S’adapter, Clara Dupont-Monod

« Un jour, dans une famille, est né un enfant inadapté ». Inspiré par le parcours personnel de Clara Dupont-Monod, ce livre raconte l’histoire d’un bouleversement au sein d’une famille, mettant en lumière la présence d’un enfant handicapé dans une fratrie. Les personnages ne sont nommés que par leur rang et leur rôle dans la famille : le père, la mère, l’aîné, la cadette, l’enfant et le dernier, né après le décès de son frère handicapé. Ce livre figure sans conteste au palmarès de mes coups de cœur pour cette année 2021.

« À enfant hors norme, savoir hors norme, pensait l’aîné. Cet être n’apprendrait jamais rien et, de fait, c’est lui qui apprenait aux autres. » En effet, chacun des enfants de cette famille va beaucoup apprendre de lui : patience et chagrin pour l’aîné ; colère et écoute pour la cadette ; gentillesse et générosité pour celui qui est né après.

Tous aussi différents qu’ils soient, ces enfants « un blessé, une frondeuse, un inadapté et un sorcier » auront surtout appris à être une famille. Un merveilleux livre, porté par une plume délicate et lyrique, dont j’ai eu envie de souligner de nombreuses phrases tant elles étaient belles et sonnaient justes. Un très beau texte, dont j’ai admiré la pudeur et la délicatesse, et dont l’auteur réussit le tour de magie de le transformer en une ode à la nature et à toutes les fratries.

Mille petits riens, Jodi Picoult

Ruth est sage-femme et infirmière en obstétrique. En 20 ans, elle n’a jamais rencontré de problèmes avec qui que ce soit, jusqu’à ce matin où elle vient prodiguer des soins au jeune Davis. Le lendemain, elle découvre qu’elle n’a plus le droit de s’occuper de lui.
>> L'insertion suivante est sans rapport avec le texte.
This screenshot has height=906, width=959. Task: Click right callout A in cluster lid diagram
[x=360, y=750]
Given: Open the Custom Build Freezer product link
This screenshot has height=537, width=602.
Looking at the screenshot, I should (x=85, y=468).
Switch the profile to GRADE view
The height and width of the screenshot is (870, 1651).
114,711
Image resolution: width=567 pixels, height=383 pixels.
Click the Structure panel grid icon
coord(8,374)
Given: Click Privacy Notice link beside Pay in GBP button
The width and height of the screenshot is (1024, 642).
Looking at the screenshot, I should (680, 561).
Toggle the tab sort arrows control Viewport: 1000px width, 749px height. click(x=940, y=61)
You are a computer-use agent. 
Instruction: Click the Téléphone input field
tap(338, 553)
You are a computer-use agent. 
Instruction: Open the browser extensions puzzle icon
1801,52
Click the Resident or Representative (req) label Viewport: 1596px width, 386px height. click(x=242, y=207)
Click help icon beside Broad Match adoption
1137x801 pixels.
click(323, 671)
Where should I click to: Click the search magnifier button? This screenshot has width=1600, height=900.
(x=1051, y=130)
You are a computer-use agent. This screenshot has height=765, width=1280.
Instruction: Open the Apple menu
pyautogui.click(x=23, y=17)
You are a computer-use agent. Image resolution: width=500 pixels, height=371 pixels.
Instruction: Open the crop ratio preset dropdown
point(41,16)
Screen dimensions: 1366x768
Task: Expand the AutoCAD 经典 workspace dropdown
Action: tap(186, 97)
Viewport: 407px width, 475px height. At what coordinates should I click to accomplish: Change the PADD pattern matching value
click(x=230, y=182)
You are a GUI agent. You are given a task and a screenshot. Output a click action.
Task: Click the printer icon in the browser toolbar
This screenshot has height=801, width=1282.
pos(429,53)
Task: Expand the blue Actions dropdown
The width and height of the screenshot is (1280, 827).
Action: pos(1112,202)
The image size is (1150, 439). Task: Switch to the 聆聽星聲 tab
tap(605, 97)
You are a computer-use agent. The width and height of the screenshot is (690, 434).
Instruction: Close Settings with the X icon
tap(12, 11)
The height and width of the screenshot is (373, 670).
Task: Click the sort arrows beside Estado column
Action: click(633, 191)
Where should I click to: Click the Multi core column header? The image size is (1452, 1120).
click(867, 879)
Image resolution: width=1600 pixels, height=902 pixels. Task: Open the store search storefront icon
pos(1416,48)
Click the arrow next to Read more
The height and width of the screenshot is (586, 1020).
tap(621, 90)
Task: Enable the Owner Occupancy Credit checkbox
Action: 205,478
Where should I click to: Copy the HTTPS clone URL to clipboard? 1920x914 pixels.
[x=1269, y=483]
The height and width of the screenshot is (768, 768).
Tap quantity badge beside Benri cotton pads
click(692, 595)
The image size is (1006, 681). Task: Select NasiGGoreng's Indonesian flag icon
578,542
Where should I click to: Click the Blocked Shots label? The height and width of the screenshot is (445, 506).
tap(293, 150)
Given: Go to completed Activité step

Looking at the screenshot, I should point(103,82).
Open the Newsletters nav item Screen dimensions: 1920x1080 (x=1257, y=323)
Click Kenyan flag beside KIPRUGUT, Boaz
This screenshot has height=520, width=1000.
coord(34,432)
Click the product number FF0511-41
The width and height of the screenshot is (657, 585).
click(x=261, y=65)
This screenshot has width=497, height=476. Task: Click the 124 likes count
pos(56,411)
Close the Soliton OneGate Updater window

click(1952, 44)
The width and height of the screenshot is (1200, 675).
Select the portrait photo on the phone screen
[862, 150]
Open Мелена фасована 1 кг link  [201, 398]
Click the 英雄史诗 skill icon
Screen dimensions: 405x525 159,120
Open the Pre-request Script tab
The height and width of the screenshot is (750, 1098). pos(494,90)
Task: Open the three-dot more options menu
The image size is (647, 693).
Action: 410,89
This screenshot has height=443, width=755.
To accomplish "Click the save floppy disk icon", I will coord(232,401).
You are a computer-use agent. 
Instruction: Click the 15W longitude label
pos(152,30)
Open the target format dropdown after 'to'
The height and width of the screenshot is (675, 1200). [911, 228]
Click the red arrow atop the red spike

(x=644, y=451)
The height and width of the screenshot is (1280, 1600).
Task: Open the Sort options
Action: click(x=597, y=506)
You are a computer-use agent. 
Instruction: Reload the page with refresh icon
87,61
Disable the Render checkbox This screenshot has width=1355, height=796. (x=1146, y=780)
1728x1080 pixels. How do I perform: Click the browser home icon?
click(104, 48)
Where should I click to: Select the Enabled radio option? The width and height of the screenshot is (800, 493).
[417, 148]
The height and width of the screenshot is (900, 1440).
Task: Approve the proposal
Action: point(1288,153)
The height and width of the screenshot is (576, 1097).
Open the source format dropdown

Et plus tard, quand le nourrisson cesse de respirer, avec Ruth à ses côtés, la coupable est toute trouvée.

Vengeance ? Négligence ? Le seul tort de Ruth est d’être une afro-américaine alors que Turk, le père de l’enfant, arbore fièrement une croix gammée sur son crâne rasé.

La mort de ce nourrisson va soulever un mal ancré et dissimulé derrière des non-dits… Avec profondeur et justesse, ce roman social pointe du doigt ces mille petits riens qui en disent long pour beaucoup d’entre nous. L’angle pris par l’auteure est judicieux pour ne pas dire brillant. Elle prend le parti d’aborder ce racisme « dissimulé » de la même manière qu’il est utilisé, c’est-à-dire très subtilement, bien que parfois, certains passages peuvent provoquer un certain malaise. En alternant les points de vue, quitte à revivre les mêmes scènes sous plusieurs angles, l’auteure réussit à faire entrer les lecteurs blancs, le temps du livre, dans la peau d’une femme noire, leur faisant vivre de l’intérieur les grandes injustices, mais aussi les mille détails du quotidien qui, insidieusement, stigmatisent en permanence l’existence des noirs américains.

Souvent dure et choquante, destinée à sensibiliser et à faire réfléchir, la lecture devient addictive, portée par un vrai suspense, des personnages crédibles et l’écriture fluide de Jodi Picoult.

L’été sans retour, Giuseppe Santoliquido

Au travers du récit d’un fait divers qui a secoué l’Italie — la disparition inquiétante d’une jeune fille — l’auteur nous décrit la Basilicate et un petit village où tout le monde se connaît, et nous fait naviguer entre de nombreux personnages attachants : le narrateur, Sandro, qui se remémore les événements, le vieux Serrai, un homme parlant peu, profondément attaché à sa terre et qui a accueilli Sandro à la mort de ses parents, le procureur, piémontais, qui fait tâche d’huile dans cette région, Bianca et sa fille Lucia, Chiara que tous recherchent…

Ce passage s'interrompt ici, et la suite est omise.